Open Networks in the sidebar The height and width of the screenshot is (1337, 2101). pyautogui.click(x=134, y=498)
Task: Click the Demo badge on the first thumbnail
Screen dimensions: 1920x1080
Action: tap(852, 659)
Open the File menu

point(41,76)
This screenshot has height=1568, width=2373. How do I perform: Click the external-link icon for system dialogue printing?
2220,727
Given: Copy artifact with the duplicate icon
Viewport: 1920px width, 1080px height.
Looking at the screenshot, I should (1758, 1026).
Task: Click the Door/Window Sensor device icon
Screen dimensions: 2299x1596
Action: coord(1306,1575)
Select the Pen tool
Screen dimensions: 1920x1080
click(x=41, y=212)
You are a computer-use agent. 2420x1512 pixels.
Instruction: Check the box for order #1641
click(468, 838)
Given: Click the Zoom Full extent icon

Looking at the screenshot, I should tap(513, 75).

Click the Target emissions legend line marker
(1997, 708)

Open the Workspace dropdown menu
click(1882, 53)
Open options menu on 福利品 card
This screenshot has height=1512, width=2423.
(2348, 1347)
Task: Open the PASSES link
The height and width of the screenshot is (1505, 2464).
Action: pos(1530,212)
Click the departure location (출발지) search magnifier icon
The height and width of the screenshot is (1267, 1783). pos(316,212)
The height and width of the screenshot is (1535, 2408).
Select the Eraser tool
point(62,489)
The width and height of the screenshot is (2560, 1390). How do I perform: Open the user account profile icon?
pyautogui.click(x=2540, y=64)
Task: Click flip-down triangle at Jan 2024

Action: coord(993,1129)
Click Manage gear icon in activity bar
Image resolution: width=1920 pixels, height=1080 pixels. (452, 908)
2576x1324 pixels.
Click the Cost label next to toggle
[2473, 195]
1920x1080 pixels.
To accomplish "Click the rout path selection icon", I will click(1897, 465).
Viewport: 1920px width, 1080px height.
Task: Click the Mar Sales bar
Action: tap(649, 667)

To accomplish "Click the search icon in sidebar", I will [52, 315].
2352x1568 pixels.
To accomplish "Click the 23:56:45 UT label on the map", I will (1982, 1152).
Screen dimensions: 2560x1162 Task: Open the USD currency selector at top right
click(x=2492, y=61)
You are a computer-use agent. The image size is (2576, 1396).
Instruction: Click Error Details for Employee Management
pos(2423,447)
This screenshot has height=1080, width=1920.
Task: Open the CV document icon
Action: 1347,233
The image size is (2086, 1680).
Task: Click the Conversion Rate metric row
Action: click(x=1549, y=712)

• **Work instruction**
The records above are to be given again in full, exactly as written.

• **Output for this exercise**
Open Networks in the sidebar The height and width of the screenshot is (1337, 2101). pyautogui.click(x=134, y=498)
Task: Click the Demo badge on the first thumbnail
Screen dimensions: 1920x1080
Action: tap(852, 659)
Open the File menu

point(41,76)
This screenshot has height=1568, width=2373. How do I perform: Click the external-link icon for system dialogue printing?
2220,727
Given: Copy artifact with the duplicate icon
Viewport: 1920px width, 1080px height.
Looking at the screenshot, I should (1758, 1026).
Task: Click the Door/Window Sensor device icon
Screen dimensions: 2299x1596
Action: coord(1306,1575)
Select the Pen tool
Screen dimensions: 1920x1080
click(x=41, y=212)
You are a computer-use agent. 2420x1512 pixels.
Instruction: Check the box for order #1641
click(468, 838)
Given: Click the Zoom Full extent icon

Looking at the screenshot, I should tap(513, 75).

Click the Target emissions legend line marker
(1997, 708)

Open the Workspace dropdown menu
click(1882, 53)
Open options menu on 福利品 card
This screenshot has height=1512, width=2423.
(2348, 1347)
Task: Open the PASSES link
The height and width of the screenshot is (1505, 2464).
Action: pos(1530,212)
Click the departure location (출발지) search magnifier icon
The height and width of the screenshot is (1267, 1783). pos(316,212)
The height and width of the screenshot is (1535, 2408).
Select the Eraser tool
point(62,489)
The width and height of the screenshot is (2560, 1390). How do I perform: Open the user account profile icon?
pyautogui.click(x=2540, y=64)
Task: Click flip-down triangle at Jan 2024

Action: coord(993,1129)
Click Manage gear icon in activity bar
Image resolution: width=1920 pixels, height=1080 pixels. (452, 908)
2576x1324 pixels.
Click the Cost label next to toggle
[2473, 195]
1920x1080 pixels.
To accomplish "Click the rout path selection icon", I will click(1897, 465).
Viewport: 1920px width, 1080px height.
Task: Click the Mar Sales bar
Action: tap(649, 667)

To accomplish "Click the search icon in sidebar", I will [52, 315].
2352x1568 pixels.
To accomplish "Click the 23:56:45 UT label on the map", I will (1982, 1152).
Screen dimensions: 2560x1162 Task: Open the USD currency selector at top right
click(x=2492, y=61)
You are a computer-use agent. The image size is (2576, 1396).
Instruction: Click Error Details for Employee Management
pos(2423,447)
This screenshot has height=1080, width=1920.
Task: Open the CV document icon
Action: 1347,233
The image size is (2086, 1680).
Task: Click the Conversion Rate metric row
Action: click(x=1549, y=712)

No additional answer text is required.